BRIEF

Morocco: Can Cash Transfers Help a Country Reach Universal Primary School Education?

The Challenge
Morocco generally has had very high primary school enrollment, but data in 2006 found that 40 percent of children in rural areas never finished primary school. In 2008, the Government of Morocco decided to launch a conditional cash transfer program to encourage poor families to keep their children in school.

Intervention
The pilot took place in the five poorest regions of Morocco, out of 16 administrative regions, and within those five regions the program was unrolled in the poorest rural municipalities with high dropout rates at the primary school level. The Tayssir program consisted of cash payments to parents of primary school age children from age six through age 15, and ranged from about 60 Moroccan dirhams per month (about US $8 in 2008) for the youngest children to about 100 dirhams a month (about US $13) for the older children. By way of comparison, the annual schooling expenditures for children were about 180 dirhams on average per child in primary school. The program covered two school years, from 2008 through 2010

Evaluation
The evaluation was set up to test both the impact of providing cash transfers conditional on the child attending a school, and the impact of providing the same amount of money without any conditions attached. In addition, the evaluation tested whether there was a difference when the money was given to the father versus the mothers.

The Findings
The cash had a positive impact on enrollment and in reducing the dropout rate and the repetition rate, regardless of how it was given, although the unconditional transfer led to slightly better results.

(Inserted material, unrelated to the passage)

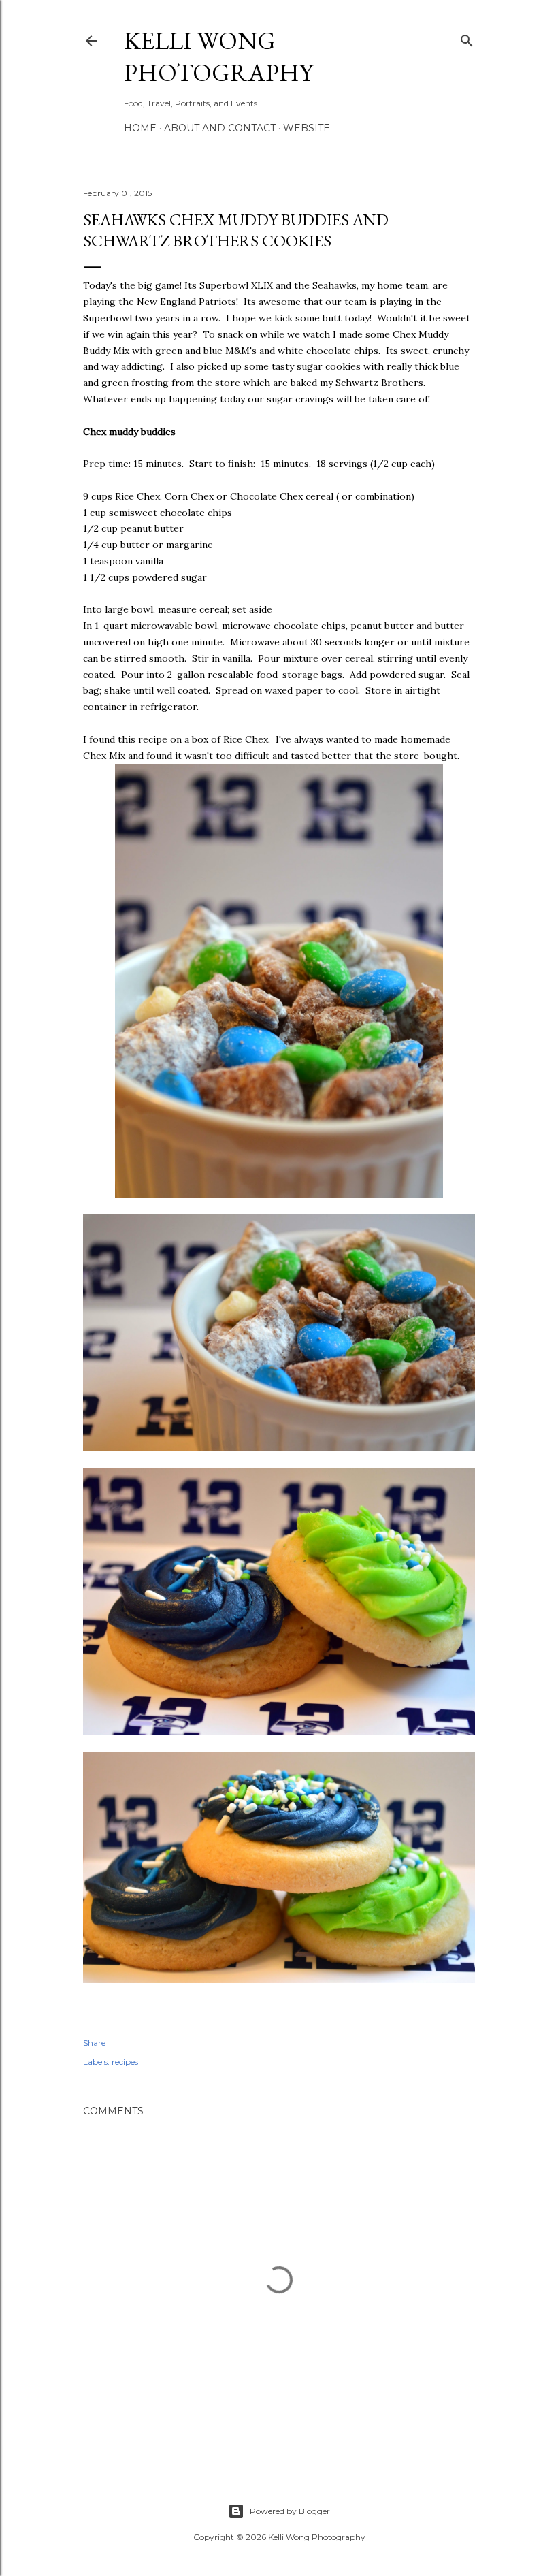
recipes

Over the two years the program ran, the unconditional cash transfer reduced the dropout rate by 76 percent among students enrolled at baseline, increased by 82 percent the number of children who went back to school after having dropped out before the prgoram started, and cut the share of never-schooled by 31 percent.

The Impact
The Government of Morocco expanded the program geographically and included additional grades, so that the program now reaches 690,000 students in the 434 rural communities covered by the national poverty reduction program.